### Goal of the exercise
If a line includes "breadcrumb", copy it out of the entries.
Supplied records START
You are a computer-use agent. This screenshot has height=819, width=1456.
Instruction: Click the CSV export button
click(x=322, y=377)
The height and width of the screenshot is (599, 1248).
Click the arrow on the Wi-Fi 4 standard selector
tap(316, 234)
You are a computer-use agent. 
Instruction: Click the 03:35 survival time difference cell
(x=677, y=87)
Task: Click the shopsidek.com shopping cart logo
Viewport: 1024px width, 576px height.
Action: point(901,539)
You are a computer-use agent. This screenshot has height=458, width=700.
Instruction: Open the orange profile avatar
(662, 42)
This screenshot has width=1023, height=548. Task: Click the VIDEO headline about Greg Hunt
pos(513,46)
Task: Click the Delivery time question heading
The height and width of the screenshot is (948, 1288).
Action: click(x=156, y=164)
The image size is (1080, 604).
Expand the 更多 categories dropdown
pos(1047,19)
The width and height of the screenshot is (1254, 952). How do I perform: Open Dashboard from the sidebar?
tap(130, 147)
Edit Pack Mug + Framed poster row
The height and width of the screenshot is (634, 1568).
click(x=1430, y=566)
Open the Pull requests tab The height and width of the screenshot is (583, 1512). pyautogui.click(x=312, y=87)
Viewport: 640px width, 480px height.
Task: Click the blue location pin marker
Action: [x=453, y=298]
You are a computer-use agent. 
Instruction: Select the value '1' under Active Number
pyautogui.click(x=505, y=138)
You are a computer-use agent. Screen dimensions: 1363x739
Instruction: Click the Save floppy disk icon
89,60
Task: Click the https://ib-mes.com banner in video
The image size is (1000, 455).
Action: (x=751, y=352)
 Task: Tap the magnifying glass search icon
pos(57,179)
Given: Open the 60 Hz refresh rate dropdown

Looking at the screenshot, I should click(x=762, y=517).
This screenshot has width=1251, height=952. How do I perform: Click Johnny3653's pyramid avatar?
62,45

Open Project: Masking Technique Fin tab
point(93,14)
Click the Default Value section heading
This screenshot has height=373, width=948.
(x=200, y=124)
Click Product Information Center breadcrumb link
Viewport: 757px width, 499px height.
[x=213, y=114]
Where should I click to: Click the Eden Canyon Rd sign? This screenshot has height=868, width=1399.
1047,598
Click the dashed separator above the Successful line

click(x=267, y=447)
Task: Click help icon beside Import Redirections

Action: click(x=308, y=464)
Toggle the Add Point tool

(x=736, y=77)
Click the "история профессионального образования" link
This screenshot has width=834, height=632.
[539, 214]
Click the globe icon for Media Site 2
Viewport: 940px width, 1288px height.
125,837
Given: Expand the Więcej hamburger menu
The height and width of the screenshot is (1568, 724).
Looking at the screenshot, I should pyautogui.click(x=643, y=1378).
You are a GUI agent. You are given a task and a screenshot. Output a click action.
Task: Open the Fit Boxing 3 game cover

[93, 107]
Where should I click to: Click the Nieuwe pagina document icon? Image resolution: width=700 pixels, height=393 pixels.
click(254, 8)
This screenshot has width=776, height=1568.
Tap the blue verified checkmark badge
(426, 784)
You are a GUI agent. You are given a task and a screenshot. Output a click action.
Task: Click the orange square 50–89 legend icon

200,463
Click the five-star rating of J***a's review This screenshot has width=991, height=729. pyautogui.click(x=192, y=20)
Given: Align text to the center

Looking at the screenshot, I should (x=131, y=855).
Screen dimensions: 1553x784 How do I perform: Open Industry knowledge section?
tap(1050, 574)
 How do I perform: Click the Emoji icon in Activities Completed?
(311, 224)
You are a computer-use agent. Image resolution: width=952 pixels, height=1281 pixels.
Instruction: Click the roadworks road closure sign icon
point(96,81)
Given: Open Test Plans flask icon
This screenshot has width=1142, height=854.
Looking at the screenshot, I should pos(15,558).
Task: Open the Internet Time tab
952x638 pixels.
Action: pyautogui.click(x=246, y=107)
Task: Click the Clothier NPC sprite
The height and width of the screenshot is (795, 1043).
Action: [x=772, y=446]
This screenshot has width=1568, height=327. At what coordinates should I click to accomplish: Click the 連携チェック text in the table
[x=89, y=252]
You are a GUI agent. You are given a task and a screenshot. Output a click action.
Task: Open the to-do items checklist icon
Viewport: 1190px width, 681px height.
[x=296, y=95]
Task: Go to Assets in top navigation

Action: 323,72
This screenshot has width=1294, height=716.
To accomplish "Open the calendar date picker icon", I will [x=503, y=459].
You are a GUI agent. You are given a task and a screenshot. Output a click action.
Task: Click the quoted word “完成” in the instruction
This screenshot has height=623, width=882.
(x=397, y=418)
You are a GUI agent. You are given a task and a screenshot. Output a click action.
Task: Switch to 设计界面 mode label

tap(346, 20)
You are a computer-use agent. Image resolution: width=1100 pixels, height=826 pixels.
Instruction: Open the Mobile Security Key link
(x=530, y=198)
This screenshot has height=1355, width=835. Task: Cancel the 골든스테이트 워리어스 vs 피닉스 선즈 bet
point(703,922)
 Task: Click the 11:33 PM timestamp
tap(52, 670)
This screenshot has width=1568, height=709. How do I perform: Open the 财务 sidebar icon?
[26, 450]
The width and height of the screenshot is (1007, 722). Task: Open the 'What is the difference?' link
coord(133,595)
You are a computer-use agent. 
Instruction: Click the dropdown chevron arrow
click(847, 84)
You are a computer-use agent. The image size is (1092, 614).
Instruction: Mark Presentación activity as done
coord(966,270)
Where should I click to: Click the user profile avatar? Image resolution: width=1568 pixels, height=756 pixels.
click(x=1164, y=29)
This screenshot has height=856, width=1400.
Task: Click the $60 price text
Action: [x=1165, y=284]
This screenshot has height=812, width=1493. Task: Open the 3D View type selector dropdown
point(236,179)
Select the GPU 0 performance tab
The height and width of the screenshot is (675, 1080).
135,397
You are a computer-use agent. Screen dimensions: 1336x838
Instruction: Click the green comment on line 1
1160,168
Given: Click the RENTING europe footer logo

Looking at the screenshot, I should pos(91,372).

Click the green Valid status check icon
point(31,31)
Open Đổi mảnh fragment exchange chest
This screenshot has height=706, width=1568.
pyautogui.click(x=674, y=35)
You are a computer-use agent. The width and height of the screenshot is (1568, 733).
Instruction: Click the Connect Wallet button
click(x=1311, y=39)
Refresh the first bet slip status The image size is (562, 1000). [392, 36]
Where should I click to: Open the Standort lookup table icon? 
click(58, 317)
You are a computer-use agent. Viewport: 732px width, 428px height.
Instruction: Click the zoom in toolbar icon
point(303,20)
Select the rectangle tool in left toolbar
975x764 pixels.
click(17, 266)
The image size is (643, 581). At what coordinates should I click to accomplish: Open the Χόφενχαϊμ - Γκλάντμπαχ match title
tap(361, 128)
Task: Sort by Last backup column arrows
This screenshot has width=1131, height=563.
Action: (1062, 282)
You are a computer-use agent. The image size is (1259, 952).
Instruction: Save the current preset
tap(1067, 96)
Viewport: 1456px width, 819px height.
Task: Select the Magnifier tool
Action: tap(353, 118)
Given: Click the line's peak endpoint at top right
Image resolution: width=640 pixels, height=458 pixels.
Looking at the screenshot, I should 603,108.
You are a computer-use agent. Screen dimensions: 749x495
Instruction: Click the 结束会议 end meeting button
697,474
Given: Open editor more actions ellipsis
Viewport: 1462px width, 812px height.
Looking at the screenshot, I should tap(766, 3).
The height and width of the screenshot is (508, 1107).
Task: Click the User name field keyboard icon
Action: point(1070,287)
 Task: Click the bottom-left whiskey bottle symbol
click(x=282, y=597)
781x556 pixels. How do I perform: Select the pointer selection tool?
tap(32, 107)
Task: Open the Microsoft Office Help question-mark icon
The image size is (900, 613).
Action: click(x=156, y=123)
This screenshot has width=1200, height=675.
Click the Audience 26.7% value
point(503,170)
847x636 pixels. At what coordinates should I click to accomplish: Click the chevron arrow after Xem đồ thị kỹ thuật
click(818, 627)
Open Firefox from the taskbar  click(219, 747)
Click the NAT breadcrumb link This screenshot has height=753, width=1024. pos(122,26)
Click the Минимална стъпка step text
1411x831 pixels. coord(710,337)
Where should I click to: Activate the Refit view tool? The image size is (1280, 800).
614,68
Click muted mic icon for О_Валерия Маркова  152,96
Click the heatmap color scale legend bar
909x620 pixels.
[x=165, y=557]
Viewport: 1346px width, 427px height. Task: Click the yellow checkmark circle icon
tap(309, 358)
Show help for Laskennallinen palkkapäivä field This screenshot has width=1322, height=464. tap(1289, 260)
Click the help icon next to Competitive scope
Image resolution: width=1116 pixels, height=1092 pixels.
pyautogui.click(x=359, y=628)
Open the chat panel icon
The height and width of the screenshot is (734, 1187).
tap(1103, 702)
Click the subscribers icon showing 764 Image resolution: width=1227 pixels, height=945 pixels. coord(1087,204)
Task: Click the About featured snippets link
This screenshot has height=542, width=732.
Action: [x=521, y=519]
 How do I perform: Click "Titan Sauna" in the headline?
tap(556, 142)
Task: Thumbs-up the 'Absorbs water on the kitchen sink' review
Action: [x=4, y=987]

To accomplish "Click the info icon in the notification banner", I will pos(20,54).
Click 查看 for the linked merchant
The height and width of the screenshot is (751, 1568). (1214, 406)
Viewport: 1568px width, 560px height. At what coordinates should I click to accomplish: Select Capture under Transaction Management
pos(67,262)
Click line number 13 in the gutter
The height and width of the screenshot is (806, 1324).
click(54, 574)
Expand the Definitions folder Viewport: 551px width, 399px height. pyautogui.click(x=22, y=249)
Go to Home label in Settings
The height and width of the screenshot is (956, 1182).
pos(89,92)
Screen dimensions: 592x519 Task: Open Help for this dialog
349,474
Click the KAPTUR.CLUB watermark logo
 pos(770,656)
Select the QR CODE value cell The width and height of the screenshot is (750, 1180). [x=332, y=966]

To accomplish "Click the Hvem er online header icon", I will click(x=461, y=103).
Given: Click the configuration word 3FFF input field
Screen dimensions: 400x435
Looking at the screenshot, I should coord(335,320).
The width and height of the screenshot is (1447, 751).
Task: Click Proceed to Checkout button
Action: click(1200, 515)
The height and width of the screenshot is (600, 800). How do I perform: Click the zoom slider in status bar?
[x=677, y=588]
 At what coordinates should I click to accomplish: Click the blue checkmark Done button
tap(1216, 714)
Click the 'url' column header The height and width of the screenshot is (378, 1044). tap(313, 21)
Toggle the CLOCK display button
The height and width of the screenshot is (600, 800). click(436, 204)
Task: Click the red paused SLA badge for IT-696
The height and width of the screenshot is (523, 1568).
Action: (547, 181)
Supplied records END
### Problem solution
Click Product Information Center breadcrumb link
Click the NAT breadcrumb link This screenshot has height=753, width=1024. pos(122,26)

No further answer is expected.